金融市場が好感したのは、共和党議員が何度も何度もスタンディング・オベーション(立ち上がっての拍手喝采)を繰り返したことです。伝統的な共和党の考えとまったく異なる大統領が、共和党内で孤立する不安がありましたが、演説中の共和党議員の拍手喝采を見ると、その不安が薄れました。

議会の雰囲気は、「大統領が共和党の協力を得て、思い通りの景気刺激策を実施できる」との印象を与えるものでした。ただし、政策実行にあたり、本当に共和党が全面的に大統領に協力するかは、未知数です。

  • 3月3日イエレン議長が事実上の利上げ予告

イエレン議長は金融政策について、市場との対話を重視し、金融政策の変更を事前に市場に織り込ませる方針を貫いています。2015年12月と2016年12月に利上げをした際も、直前に利上げ実施を示唆しており、利上げ発表当日に、市場にショックが起こらないようにしてきました。

3月3日のイエレン講演は、月内利上げを約束したものではありませんが、事実上、予告したと解釈できます。

(2)米景気回復の勢いが増している

先週、米景気の現状をよく表すものとして注目が高い、2月のISM景況指数が発表になりました。製造業・非製造業ともに、一段と改善が進んでいました。

ISM製造業景況指数:2014年1月-2017年2月

(出所:米ISM供給公社)

製造業景況指数は、2015年末から2016年初めにかけて、景況の分かれ目と言われる50を割り込みました。①原油急落を受けて石油関連産業が悪化したこと、②ドル高の影響で輸出産業が悪化したことが、影響しました。

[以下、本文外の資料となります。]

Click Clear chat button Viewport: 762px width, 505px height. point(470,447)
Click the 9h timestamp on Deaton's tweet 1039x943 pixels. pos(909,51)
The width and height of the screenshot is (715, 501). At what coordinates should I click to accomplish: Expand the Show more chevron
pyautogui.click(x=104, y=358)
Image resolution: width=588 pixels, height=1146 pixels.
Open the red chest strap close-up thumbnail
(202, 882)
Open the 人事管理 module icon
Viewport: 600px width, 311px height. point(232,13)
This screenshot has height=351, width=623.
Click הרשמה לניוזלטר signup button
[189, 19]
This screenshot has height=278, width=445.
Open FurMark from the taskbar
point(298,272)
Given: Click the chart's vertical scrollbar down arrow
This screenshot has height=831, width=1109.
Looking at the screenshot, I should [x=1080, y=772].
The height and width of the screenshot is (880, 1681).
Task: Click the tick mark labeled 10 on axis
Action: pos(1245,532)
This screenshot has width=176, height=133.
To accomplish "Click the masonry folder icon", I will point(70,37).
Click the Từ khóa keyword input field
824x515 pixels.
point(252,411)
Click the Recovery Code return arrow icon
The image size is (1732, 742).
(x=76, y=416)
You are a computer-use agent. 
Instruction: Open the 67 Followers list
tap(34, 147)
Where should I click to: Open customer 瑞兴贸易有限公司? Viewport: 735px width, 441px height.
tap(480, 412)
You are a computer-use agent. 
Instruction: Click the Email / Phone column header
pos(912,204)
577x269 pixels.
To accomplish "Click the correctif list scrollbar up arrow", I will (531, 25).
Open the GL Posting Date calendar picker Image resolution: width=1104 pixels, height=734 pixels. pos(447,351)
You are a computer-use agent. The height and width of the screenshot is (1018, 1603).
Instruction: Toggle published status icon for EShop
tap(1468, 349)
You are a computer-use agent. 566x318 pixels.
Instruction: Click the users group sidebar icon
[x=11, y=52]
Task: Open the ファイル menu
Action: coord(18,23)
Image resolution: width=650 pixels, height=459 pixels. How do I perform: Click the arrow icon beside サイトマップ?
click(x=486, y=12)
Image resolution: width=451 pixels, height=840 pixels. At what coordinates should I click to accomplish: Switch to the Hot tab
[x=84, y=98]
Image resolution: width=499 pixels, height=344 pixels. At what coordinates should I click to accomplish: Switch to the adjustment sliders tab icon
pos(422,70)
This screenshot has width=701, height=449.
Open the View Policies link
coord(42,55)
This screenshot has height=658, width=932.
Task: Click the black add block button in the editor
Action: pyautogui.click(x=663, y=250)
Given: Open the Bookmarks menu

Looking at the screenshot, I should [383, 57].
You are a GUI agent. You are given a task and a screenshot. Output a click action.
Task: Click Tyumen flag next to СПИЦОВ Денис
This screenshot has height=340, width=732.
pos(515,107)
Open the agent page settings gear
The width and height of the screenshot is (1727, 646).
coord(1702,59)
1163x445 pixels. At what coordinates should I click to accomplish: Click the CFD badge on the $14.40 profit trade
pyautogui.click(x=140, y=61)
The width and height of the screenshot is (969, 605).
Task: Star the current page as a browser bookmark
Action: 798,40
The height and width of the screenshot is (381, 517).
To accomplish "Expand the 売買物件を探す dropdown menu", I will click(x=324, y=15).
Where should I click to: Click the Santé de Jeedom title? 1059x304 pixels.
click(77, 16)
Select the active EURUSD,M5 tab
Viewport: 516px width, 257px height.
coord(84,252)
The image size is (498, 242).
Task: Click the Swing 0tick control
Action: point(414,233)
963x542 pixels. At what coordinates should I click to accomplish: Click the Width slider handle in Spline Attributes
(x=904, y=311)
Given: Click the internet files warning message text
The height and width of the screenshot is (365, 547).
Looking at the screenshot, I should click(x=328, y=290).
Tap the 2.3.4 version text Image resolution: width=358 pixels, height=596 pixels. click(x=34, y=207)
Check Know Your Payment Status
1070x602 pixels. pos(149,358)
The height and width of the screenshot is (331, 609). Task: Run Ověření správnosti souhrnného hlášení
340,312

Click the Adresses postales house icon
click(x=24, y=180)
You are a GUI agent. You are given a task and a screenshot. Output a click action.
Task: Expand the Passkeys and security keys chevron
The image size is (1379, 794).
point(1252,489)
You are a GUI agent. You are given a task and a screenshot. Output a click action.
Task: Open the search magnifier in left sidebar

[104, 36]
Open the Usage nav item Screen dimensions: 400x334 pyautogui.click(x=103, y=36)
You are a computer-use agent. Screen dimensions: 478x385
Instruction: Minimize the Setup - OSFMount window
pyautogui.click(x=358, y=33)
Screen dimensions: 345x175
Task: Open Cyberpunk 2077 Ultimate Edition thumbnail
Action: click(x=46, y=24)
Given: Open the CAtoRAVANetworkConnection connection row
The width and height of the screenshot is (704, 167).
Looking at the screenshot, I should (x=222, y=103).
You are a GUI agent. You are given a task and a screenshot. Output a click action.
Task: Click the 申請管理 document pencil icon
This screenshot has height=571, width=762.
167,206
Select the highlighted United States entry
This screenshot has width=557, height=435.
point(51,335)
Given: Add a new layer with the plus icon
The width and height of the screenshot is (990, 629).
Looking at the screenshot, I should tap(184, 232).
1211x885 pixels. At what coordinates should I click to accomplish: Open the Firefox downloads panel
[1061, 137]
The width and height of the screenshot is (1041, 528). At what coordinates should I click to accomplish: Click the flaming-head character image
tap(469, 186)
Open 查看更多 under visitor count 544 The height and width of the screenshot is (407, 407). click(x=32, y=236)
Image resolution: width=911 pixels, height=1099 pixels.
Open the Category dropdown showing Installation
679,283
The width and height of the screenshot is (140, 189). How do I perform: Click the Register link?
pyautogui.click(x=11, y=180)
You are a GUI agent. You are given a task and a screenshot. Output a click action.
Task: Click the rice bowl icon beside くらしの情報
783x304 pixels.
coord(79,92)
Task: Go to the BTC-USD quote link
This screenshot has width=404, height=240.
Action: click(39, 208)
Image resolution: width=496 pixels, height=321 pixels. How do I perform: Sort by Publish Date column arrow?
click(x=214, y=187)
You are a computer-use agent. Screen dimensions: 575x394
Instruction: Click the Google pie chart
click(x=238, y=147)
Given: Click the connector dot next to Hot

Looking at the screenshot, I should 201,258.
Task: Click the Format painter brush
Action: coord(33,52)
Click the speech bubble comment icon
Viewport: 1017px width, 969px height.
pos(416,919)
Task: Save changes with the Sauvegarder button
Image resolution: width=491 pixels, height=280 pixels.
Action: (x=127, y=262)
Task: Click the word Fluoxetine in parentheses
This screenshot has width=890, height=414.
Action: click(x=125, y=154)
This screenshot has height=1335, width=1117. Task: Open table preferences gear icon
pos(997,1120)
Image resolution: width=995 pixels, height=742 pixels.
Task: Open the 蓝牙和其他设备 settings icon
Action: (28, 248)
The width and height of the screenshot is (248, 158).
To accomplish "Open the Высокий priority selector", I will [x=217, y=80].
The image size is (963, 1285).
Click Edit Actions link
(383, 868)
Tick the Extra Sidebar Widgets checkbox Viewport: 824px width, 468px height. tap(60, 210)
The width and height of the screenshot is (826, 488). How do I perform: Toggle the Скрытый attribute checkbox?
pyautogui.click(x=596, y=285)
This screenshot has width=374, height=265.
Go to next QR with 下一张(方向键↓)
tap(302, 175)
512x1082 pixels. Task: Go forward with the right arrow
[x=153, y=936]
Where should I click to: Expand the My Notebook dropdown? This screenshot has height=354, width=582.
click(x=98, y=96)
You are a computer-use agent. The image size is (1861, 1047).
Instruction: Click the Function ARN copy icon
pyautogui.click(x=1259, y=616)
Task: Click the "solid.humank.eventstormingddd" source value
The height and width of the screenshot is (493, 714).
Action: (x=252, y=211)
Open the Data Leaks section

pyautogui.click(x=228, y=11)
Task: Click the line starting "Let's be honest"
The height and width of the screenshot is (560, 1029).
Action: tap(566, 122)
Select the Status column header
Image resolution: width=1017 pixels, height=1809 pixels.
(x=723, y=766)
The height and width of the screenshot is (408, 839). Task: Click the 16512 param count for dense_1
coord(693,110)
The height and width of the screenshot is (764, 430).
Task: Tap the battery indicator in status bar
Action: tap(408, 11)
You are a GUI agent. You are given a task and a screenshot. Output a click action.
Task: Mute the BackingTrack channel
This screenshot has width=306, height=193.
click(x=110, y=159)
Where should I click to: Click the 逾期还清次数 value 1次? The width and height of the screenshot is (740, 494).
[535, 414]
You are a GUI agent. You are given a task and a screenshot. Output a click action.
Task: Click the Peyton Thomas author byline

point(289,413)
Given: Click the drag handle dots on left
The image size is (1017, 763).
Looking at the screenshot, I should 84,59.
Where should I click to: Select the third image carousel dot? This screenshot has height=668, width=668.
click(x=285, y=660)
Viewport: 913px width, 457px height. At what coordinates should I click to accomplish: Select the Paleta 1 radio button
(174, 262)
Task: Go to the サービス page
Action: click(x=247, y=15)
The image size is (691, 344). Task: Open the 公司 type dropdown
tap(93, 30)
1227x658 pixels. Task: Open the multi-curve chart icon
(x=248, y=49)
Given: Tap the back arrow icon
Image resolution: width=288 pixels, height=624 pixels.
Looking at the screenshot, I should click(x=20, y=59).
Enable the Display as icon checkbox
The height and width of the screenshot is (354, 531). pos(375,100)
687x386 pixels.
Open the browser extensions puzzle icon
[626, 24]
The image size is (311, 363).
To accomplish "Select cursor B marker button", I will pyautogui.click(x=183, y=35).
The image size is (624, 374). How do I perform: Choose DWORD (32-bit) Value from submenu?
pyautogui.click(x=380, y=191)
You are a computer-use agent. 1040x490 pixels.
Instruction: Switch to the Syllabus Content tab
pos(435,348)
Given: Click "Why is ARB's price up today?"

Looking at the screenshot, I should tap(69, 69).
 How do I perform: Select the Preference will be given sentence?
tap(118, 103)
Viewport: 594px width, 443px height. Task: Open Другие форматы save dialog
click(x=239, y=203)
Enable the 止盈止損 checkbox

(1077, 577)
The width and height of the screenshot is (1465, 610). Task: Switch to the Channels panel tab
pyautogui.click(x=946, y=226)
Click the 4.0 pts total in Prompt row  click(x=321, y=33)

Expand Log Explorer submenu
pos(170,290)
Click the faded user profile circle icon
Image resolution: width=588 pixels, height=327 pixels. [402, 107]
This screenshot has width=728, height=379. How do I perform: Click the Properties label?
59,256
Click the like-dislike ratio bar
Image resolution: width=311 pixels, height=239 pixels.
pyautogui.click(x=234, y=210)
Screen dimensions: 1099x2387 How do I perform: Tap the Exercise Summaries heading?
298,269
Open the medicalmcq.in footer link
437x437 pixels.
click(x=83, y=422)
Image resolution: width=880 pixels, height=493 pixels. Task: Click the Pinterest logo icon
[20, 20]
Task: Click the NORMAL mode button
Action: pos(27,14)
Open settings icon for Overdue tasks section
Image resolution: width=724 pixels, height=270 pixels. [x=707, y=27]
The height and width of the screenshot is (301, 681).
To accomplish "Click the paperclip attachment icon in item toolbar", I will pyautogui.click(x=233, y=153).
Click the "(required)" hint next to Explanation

2016年の後半からは、米製造業の景況は改善し、2017年に入ってから、回復が加速しています。

トランプ大統領は、大統領選挙キャンペーン中に、「米製造業を苦しめるドル高」と、「ドル高を招く利上げを実施する米FRB」を、しきりに批判していました。ところが、大統領に当選してからは、FRBの利上げに対して、特にコメントしていません。製造業の景況が非常に良くなってきているので、利上げを批判する理由がなくなっていると考えられます。

利上げを実施したい米FRB幹部には、「製造業の景況が良く、トランプ大統領があまり利上げに対して文句を言わない」今こそ、利上げをする絶好のチャンスと映っているかもしれません。

トランプ大統領は、選挙期間中に、円安もしきりに批判していました。今、円安を直接批判するコメントをしないのも、米製造業の景況が良くなっていることが影響していると思います。

米製造業の景況が悪化すれば、トランプ大統領は、再び、米利上げ・円安を批判し始めると思われますが、当面は、利上げを容認すると考えられます。

以下の通り、2月は非製造業の景況も改善しています。

ISM非製造業景況指数:2014年1月-2017年2月

(出所:米ISM供給公社)

(3)日本株はどうなる?

日経平均は、20,000円台回復を目指して、上昇トレンドが続くと予想しています。以下の4点が強材料です。

  • トランプ大統領が、共和党主流派と融和して政策を推し進められる期待が出ている。
  • 米景気および世界景気の回復色が強まってきている。
  • 米利上げが月内実施される見込みが強まっており、円高圧力が低下する見込み。
  • 日本の景気・企業業績も回復しつつある。

ただし、世界の政治リスクが高まっている現状は、変わりません。トランプ大統領は、中国包囲網を作りつつ、国防支出の大幅拡大方針を打ち出しました。中国も対抗上、軍事費を大幅に拡大します。中国の海洋進出をめぐって、米中が緊迫化する局面が生じると、円高が進み、日本株が売られるリスクもあります。

日経平均は、2017年前半は世界景気の回復を織り込みつつ上昇が続き、年後半に政治不安の拡大を嫌気して調整に入るという見方を維持します。